**Passage shown**

■ ■ ■ ■ ■

Roger F. Tomlinson, (17 November 1933 – 7 February 2014) Roger Tomlinson, Geographer was an English geographer and the primary originator of modern computerised geographic information systems (GIS), and has been acknowledged as the "father of GIS."
After his military service, Dr. Tomlinson attended the University of Nottingham and Acadia University for two separate undergraduate degrees in geography and geology, respectively. He received a master's degree in geography from McGill University where he specialised in the glacial geomorphology of Labrador. His Doctoral thesis at University College London was titled: The application of electronic computing methods and techniques to the storage, compilation, and assessment of mapped data.
Dr. Tomlinson's early career included serving as an assistant professor at Acadia, working as the manager of the computer mapping division at Spartan Air Services in Ottawa, Ontario (following his studies at McGill), and work with the Government of Canada first as a consultant and later as a director of regional planning systems with the Department of Forestry and Rural Development.
It was during his tenure in the 1960s with Ottawa-based aerial survey company Spartan Air Services that Dr. Tomlinson conceptualized combining land use mapping with emerging computer technology. This pioneering work led him to initiate, plan and direct the development of the Canada Geographic Information System, the first computerised GIS in the world.
From the 1970s until his death, Dr. Tomlinson worked in geographic consulting and research for a variety of private sector, government, and non-profit organisations, largely through his Ottawa-based company, Tomlinson Associates Ltd., which has branches of consulting geographers in Canada, the United States, and Australia.

■ ■ ■ ■ ■

Stored dataset items
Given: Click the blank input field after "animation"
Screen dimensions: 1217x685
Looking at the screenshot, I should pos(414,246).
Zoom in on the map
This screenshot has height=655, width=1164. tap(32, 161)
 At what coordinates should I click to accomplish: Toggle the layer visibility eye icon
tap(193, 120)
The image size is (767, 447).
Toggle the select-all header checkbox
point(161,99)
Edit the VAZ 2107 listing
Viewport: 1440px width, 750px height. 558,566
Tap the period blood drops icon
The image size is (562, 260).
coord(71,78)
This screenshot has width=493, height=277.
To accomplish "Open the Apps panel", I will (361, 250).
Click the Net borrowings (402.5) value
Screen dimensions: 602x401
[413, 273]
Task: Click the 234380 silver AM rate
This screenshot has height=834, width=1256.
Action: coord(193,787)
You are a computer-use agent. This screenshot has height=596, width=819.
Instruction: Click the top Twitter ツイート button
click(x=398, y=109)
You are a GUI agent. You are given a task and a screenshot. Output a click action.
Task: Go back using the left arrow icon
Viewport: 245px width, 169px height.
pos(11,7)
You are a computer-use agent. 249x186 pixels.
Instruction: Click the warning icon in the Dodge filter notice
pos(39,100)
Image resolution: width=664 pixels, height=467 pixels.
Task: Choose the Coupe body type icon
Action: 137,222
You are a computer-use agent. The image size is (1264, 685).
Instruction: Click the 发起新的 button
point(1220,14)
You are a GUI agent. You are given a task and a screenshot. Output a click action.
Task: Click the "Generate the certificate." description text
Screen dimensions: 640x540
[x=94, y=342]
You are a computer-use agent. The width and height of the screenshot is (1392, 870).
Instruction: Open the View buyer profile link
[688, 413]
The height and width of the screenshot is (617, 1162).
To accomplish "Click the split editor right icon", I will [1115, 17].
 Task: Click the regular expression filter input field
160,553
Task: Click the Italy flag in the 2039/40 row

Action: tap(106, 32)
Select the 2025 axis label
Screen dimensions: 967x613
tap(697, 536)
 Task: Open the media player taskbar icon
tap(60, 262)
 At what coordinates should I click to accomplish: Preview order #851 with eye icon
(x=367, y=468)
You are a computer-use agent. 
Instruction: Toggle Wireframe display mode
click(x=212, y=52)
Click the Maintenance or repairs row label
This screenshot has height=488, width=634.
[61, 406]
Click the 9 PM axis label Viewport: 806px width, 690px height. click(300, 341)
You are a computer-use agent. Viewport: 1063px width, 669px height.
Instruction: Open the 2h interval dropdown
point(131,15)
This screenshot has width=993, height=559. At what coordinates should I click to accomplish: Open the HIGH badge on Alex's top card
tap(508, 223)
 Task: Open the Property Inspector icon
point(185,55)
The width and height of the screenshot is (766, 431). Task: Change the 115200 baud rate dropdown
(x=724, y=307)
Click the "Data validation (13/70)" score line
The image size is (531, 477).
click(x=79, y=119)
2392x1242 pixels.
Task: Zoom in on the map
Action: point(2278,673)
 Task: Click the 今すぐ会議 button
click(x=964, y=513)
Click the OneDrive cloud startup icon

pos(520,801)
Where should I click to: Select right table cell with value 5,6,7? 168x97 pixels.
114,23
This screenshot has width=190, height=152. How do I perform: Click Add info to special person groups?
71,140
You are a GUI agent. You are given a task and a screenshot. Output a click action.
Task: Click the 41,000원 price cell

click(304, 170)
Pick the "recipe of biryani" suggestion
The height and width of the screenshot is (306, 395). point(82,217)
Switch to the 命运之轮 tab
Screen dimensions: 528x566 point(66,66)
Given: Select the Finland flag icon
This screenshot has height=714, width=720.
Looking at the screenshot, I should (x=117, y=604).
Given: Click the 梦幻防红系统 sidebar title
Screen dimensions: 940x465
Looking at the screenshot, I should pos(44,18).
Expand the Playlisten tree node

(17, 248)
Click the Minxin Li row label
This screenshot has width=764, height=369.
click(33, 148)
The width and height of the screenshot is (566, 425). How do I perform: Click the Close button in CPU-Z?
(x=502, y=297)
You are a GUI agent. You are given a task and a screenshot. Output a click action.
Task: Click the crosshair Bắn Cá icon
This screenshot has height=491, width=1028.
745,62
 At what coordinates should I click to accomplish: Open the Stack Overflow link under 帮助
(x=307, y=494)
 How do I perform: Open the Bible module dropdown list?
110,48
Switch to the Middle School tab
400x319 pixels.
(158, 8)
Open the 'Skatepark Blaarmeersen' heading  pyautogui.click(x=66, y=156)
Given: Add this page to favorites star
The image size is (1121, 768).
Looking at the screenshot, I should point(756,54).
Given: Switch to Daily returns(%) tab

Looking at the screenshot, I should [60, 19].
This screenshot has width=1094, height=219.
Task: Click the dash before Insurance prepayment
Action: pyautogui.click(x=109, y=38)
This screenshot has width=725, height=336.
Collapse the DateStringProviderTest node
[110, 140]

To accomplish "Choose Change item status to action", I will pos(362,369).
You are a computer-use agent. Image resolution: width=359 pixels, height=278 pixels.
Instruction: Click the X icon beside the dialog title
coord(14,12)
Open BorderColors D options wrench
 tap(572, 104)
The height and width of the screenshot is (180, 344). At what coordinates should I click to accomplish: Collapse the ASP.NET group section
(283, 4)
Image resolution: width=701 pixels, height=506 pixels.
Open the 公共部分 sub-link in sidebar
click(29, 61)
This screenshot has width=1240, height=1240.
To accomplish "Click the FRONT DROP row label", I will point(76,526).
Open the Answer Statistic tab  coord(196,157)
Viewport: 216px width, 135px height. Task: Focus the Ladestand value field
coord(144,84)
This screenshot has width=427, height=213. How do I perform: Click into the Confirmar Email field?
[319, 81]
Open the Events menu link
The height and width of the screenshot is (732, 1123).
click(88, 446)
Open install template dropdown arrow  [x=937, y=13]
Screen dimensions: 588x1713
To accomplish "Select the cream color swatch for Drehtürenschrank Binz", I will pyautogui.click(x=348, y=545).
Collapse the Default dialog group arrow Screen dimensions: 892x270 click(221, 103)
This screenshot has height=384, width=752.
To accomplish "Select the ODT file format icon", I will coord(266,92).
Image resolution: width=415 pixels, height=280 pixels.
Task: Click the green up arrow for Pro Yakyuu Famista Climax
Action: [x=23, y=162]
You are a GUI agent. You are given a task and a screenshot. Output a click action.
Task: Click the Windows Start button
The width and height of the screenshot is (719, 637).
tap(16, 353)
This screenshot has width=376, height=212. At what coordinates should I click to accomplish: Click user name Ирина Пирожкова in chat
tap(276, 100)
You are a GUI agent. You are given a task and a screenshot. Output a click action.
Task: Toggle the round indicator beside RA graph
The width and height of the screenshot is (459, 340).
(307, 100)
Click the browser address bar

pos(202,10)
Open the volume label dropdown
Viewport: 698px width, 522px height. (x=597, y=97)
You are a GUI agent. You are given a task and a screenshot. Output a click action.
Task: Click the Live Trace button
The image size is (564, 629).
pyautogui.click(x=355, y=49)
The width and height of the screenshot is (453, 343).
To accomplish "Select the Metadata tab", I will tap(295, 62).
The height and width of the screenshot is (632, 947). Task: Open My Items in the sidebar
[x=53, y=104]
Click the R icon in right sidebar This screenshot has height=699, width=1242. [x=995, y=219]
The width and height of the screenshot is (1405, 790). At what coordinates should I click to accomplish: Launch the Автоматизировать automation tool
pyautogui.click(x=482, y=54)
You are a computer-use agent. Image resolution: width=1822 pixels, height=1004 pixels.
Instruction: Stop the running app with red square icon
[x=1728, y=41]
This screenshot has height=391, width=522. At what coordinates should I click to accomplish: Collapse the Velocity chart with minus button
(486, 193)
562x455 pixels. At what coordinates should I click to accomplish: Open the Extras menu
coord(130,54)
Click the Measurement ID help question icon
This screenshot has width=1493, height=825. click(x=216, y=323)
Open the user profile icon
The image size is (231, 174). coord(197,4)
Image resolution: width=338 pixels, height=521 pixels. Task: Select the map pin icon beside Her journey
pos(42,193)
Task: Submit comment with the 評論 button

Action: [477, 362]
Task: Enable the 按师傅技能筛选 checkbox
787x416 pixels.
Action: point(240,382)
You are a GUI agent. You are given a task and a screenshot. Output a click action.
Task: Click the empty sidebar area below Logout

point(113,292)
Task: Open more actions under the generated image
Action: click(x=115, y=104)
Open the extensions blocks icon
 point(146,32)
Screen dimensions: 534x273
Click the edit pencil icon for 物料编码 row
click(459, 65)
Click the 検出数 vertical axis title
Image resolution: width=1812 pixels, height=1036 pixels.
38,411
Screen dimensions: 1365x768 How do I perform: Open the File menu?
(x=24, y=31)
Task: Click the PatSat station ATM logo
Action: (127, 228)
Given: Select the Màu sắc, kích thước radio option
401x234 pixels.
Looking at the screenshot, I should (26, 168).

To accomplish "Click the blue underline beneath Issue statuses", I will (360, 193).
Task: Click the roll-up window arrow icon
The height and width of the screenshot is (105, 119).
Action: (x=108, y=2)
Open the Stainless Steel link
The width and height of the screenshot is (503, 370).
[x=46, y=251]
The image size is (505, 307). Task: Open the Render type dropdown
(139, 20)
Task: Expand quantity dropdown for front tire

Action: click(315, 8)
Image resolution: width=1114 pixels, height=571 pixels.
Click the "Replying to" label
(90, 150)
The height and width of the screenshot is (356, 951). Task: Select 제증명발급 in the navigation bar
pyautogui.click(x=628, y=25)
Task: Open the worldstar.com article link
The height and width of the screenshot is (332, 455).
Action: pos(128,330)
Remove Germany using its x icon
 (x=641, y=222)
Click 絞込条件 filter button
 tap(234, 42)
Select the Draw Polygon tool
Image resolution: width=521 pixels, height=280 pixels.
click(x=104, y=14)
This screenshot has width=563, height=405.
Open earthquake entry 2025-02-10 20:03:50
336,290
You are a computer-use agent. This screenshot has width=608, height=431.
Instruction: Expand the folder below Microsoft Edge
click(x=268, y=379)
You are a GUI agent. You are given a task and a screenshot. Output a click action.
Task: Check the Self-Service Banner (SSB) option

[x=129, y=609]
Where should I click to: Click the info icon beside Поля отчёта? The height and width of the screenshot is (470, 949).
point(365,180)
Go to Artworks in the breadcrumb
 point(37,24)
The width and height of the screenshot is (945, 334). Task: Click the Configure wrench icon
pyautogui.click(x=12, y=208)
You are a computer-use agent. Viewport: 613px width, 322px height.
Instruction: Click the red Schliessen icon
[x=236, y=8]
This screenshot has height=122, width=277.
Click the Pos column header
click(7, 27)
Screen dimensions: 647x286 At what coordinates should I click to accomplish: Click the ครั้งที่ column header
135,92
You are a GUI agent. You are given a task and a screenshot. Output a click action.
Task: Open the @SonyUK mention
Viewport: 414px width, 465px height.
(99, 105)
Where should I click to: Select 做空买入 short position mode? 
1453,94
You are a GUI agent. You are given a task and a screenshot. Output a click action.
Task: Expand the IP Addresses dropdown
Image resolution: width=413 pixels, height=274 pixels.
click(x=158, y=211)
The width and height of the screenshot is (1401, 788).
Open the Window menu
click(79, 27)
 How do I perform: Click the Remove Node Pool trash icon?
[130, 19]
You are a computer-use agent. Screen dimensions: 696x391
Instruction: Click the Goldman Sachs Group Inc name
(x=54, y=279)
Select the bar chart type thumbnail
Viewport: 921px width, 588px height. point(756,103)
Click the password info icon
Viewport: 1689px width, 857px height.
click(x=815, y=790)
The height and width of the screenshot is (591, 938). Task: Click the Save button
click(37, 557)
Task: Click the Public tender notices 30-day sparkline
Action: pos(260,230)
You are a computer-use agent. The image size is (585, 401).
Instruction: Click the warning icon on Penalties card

■ ■ ■ ■ ■

**Aim**
From the biographical text on Roger Tomlinson, output the passage between "Dr. Tomlinson's early" and "and Rural Development.", inclusive, with no changes.

**Full response**
Dr. Tomlinson's early career included serving as an assistant professor at Acadia, working as the manager of the computer mapping division at Spartan Air Services in Ottawa, Ontario (following his studies at McGill), and work with the Government of Canada first as a consultant and later as a director of regional planning systems with the Department of Forestry and Rural Development.